Les deux artistes montrent très vite l'étendue de leurs talents respectifs, aussi bien techniques qu’expressifs. Tout est parfaitement ciselé, aussi bien au piano qu'au chant, malgré quelques aigus un peu durs, sûrement dus à la fatigue de la tournée. Après tant d’années de collaboration, l'entente entre les deux musiciens n’a fait que grandir, et on sent une réelle complicité entre eux. Avec beaucoup de sobriété, Kaufmann raconte absolument chaque mot, chaque émotion, et captive l’audience notamment par ses nuances extrêmes.

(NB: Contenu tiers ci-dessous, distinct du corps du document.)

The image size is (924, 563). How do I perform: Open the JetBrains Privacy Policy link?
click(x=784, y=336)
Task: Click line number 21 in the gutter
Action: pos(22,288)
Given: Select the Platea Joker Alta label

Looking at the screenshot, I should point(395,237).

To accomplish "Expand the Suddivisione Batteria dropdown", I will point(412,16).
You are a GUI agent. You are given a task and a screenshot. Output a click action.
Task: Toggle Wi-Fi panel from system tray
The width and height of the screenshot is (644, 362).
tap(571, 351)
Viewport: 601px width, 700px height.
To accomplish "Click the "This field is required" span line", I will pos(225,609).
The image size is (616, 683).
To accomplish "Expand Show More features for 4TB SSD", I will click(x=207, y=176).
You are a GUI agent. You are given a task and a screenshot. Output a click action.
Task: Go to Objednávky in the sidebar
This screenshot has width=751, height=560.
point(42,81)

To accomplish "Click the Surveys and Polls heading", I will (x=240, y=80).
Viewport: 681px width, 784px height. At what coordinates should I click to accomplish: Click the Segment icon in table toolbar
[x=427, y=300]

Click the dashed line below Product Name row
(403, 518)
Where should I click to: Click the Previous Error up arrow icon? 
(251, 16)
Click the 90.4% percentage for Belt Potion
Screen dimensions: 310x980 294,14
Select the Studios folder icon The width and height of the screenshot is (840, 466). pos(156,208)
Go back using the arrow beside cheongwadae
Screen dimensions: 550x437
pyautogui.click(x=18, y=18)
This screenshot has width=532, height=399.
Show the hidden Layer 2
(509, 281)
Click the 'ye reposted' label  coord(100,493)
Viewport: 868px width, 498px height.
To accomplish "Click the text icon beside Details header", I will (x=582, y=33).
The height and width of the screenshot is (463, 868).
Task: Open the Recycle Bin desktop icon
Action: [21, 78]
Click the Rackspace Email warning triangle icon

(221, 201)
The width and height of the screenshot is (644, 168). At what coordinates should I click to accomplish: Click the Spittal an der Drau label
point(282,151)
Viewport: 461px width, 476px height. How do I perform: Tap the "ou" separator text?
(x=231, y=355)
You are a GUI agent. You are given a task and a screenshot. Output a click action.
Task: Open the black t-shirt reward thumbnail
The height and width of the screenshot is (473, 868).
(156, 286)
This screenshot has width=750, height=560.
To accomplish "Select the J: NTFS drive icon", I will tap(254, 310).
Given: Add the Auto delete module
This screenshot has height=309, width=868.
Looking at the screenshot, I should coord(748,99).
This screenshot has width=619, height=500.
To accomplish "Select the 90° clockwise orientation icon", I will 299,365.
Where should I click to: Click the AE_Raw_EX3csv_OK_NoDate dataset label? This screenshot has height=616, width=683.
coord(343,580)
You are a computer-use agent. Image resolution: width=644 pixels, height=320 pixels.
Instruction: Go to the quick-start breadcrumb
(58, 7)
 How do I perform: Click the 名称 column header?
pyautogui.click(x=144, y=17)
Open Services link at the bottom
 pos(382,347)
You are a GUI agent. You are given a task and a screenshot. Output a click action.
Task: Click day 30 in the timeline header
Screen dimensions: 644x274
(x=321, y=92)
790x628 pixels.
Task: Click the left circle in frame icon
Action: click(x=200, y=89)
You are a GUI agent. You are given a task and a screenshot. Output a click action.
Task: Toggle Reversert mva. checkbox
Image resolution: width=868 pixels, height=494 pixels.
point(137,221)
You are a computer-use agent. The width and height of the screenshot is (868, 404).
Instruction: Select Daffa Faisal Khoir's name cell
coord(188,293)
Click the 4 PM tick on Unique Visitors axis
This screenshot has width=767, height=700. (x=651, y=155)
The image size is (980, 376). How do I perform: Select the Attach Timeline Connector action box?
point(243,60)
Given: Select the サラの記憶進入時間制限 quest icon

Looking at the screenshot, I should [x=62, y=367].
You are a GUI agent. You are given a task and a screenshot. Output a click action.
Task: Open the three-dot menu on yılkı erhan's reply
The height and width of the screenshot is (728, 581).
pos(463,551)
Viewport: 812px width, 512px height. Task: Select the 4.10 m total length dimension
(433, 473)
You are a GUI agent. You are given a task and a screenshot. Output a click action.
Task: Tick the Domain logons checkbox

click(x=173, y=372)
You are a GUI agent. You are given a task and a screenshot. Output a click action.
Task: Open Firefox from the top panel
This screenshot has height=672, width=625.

Pour clore la première partie, le duo s’attaque à une œuvre maîtresse, écrite à l’origine pour orchestre (sauf Liebst du um Schönheit) : les cinq Rückert Lieder, interprétés le plus souvent par des femmes. Si la justesse du ténor est parfois à sa limite, la tension qu'il crée avec le piano est d’une grande sensualité. Il offre une interprétation sincère, allant presque jusqu'à la candeur, notamment dans Liebst du um Schönheit. Deutsch fait oublier que ces morceaux étaient conçus pour l'orchestre, tant son accompagnement est riche, dans les timbres, les nuances, et les intentions. Le tout est d’une incroyable intensité.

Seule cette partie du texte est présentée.